Source data
· · ·

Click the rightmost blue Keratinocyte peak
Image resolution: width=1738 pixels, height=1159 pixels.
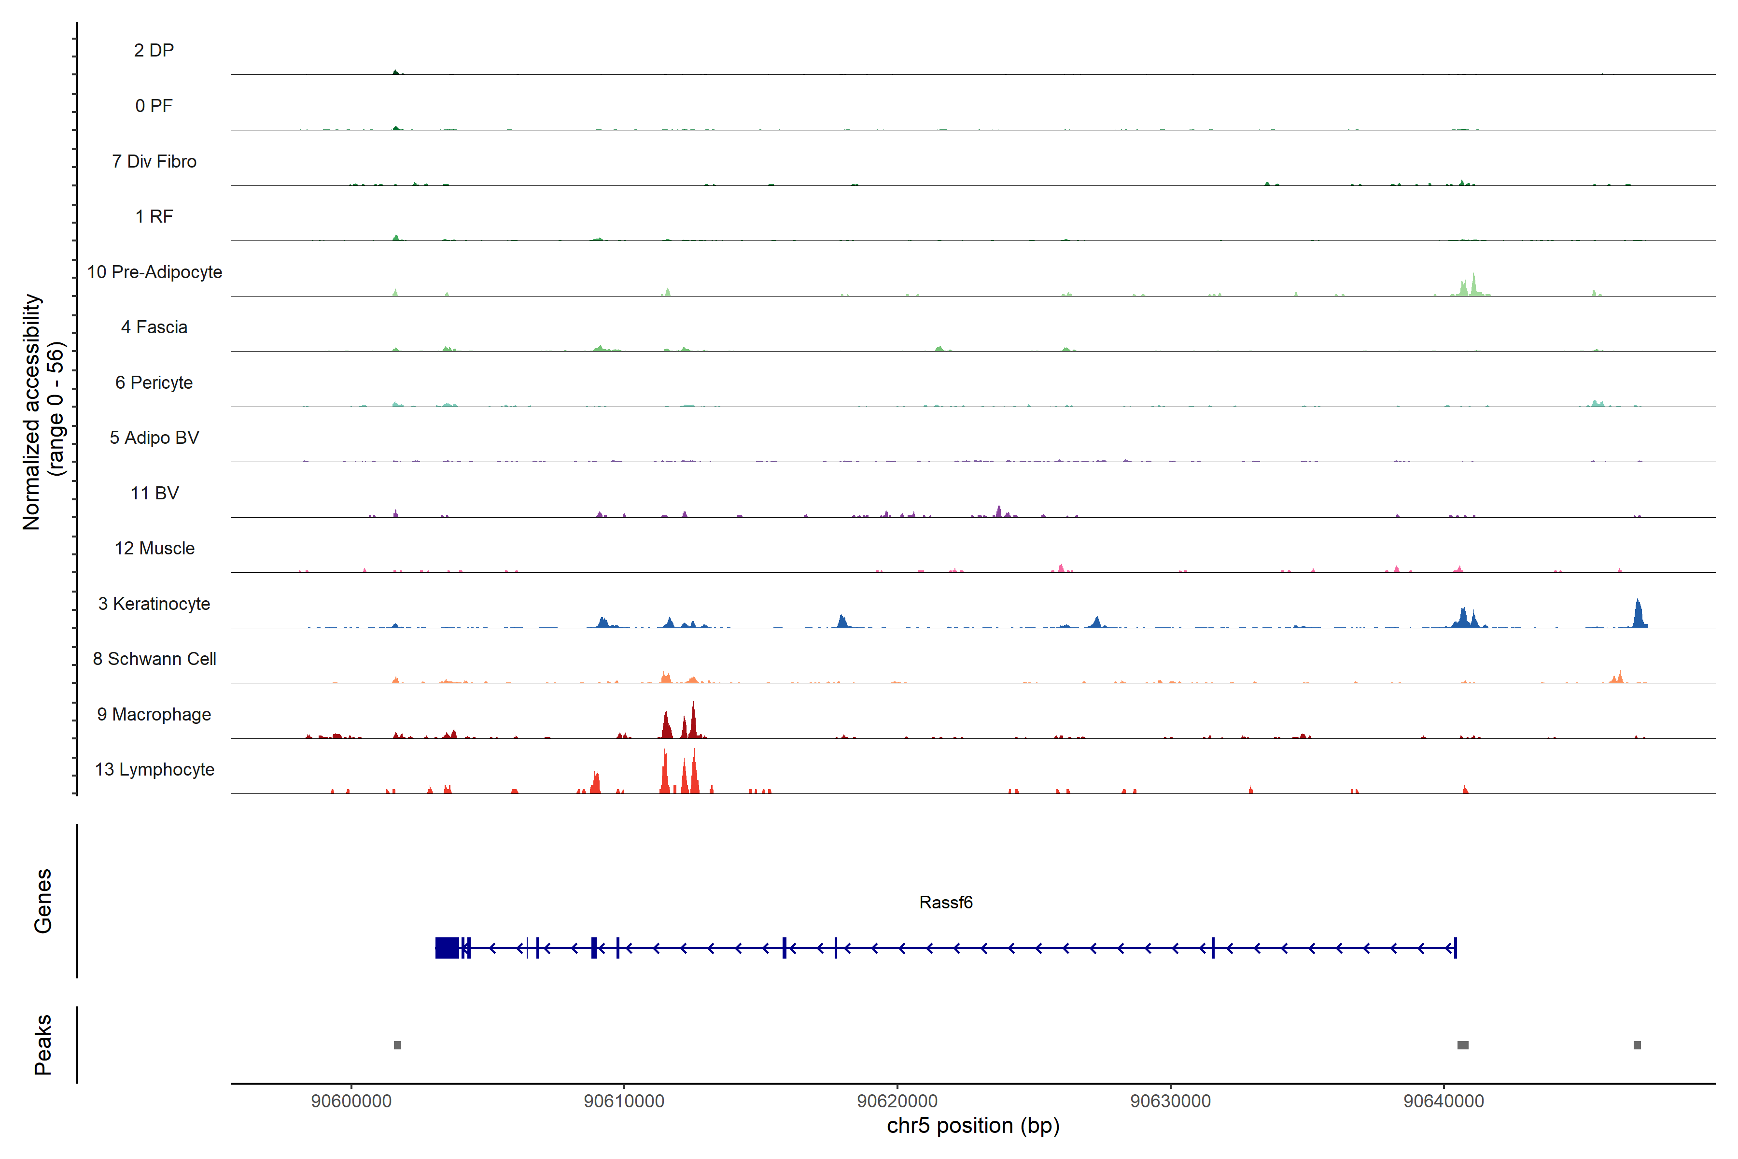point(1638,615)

· · ·

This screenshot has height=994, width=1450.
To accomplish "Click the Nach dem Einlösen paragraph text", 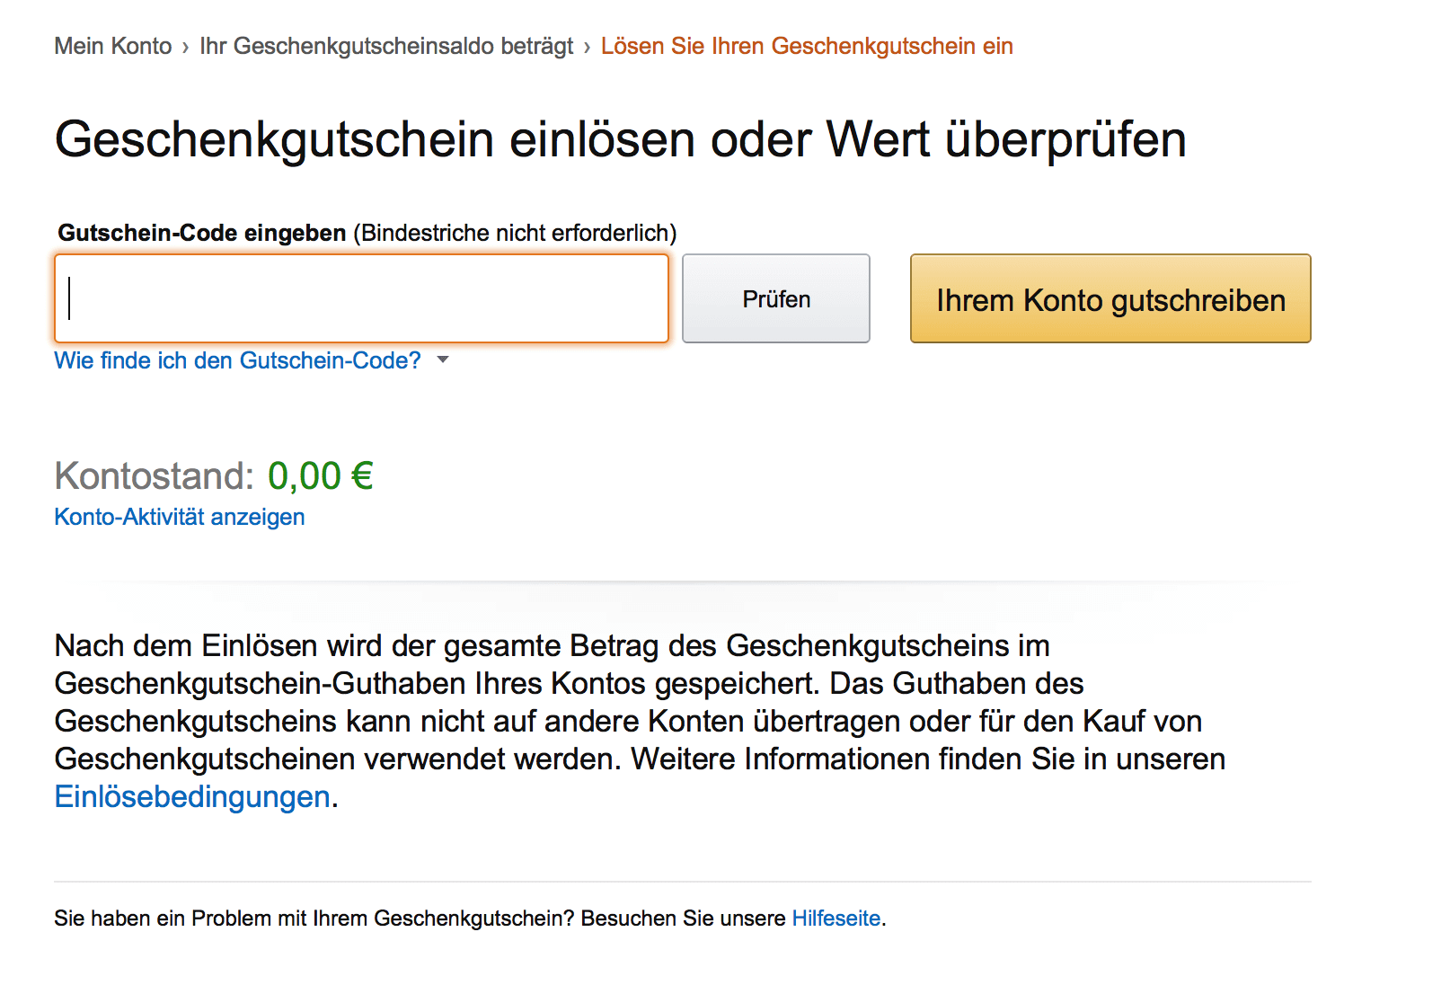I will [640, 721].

· · ·

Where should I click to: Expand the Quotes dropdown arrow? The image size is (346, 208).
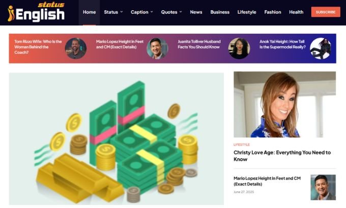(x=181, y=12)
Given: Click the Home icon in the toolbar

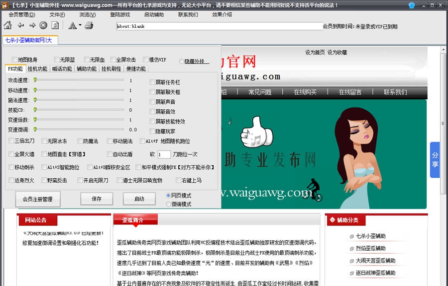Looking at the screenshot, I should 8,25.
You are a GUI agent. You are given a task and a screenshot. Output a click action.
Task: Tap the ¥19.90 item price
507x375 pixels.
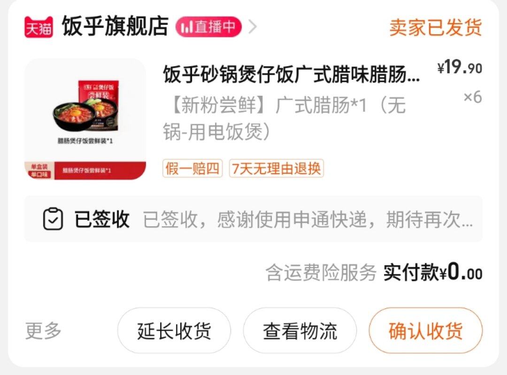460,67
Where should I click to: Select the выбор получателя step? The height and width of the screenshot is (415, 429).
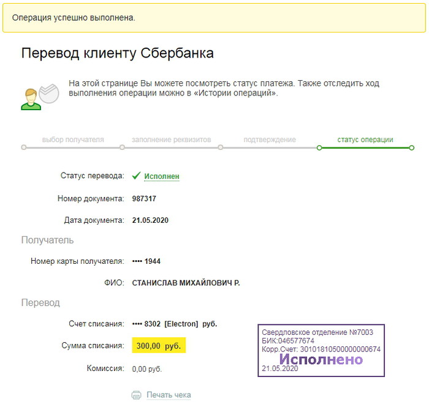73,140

· · ·

Directions for this task
Please copy out everything in the listing from the line containing "Click the rightmost blue Keratinocyte peak" down to the line containing "point(1638,615)", with both of those lines included. Leave the pictures out.

Reply to the exercise
Click the rightmost blue Keratinocyte peak
Image resolution: width=1738 pixels, height=1159 pixels.
point(1638,615)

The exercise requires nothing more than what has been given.